HW2

Hua Yao, UNI:hy2632

Problem 1: Convolutional Neural Networks [20 points]

The input RGB- image has 3 channels. Apply Conv2D to each channel to get 3 feature maps.

When there's no padding, the shape of 3 feature maps are \(125\times125\).

\[O = \frac{I-k}{s} + 1 = \frac{128-4}{1} +1 = 125\]

The number of parameters in the convolution layer is \(4^2 \times 3 = 48\)

The shape of 3 feature maps after max-pooling are \(61\times61\) \[O = \frac{I-k}{s} + 1 = \frac{125-5}{2} + 1 = 61\]

The number of parameters in maxpooling is \(0\).

After maxpooling, the fully connected layer maps \(I: 61\times61\times3 \to O:256\), which takes \(61\times61\times3\times256=2857728\) parameters.

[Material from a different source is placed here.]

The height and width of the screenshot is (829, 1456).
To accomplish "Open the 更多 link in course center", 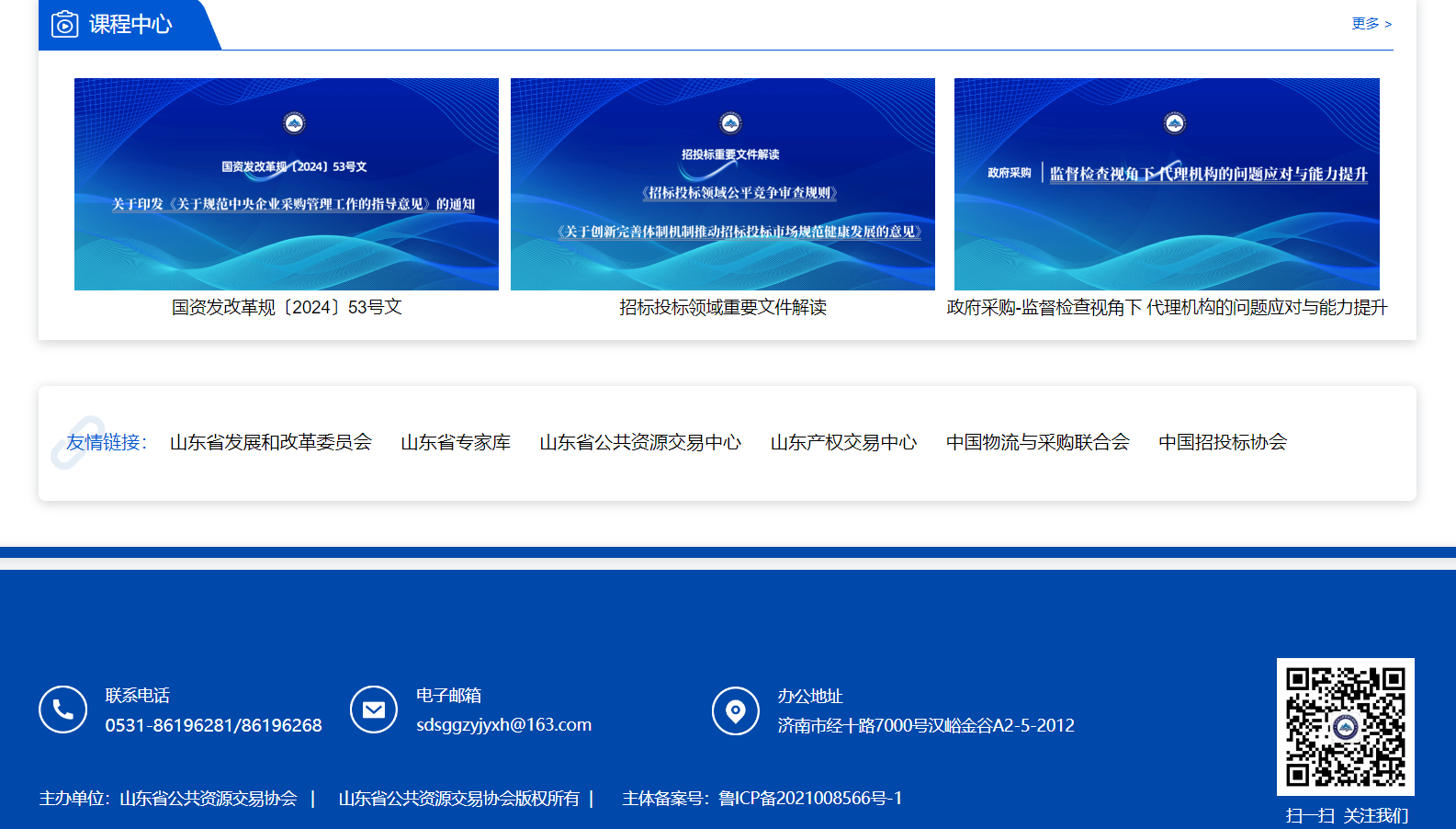I will [1371, 24].
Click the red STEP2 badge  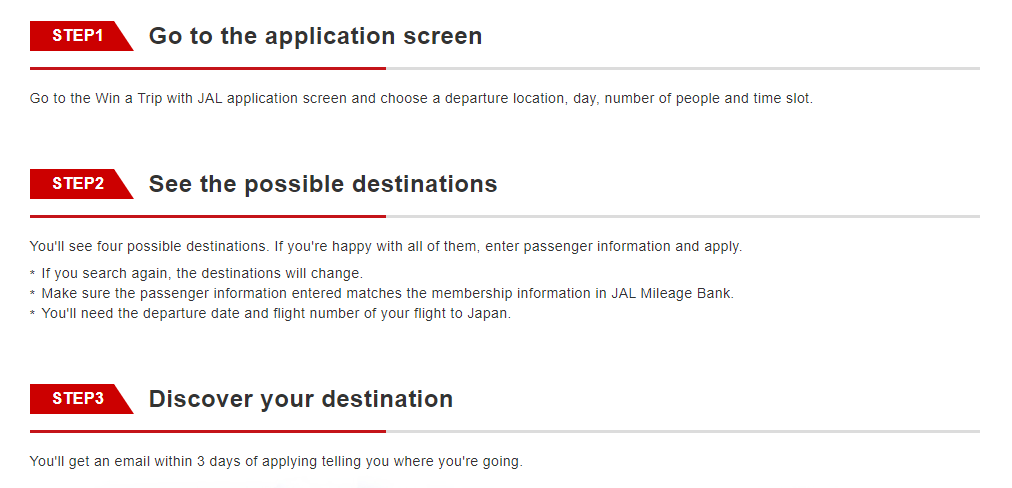(81, 184)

The output layer maps \(I:256 \to O:10\) and then softmax. This step takes \(256\times10=2560\) parameters.

Answer:
- Total number of parameters in the NN is \(48+0+2857728+2560=2860336\).
- The shape of feature maps of Conv layer is \(125\times125\), that of max-pooling is \(61\times61\).
- The max-pooling layer consists of 3 feature maps (same number of channels as in the Conv layer, because max-pooling is channel-wise)

Problem 2: Deep Residual Networks [40 points]

2.1 Form of partial derivative

\[a_{i+1} = a_i + \frac1T\cdot|Wa_i|\]

Assume that \(W \in \mathbb{R}^{d\times d}, a_i \in \mathbb{R}^d\).

\[\begin{aligned}\because|Wa_i| &= \sqrt{(Wa_i)^TWa_i}\\ &=\sqrt{a_i^TW^TWa_i}\\ &=\sqrt{a_i^Ta_i}\\ &= |a_i| \end{aligned}\]

\[\begin{aligned}\frac{\partial|a_i|}{\partial a_i} &= \frac{\partial}{\partial a_i} \sqrt{a_i^Ta_i}\\ &=\frac{2a_i}{2\sqrt{a_i^Ta_i}}\\ &= \frac{a_i}{|a_i|} \end{aligned}\]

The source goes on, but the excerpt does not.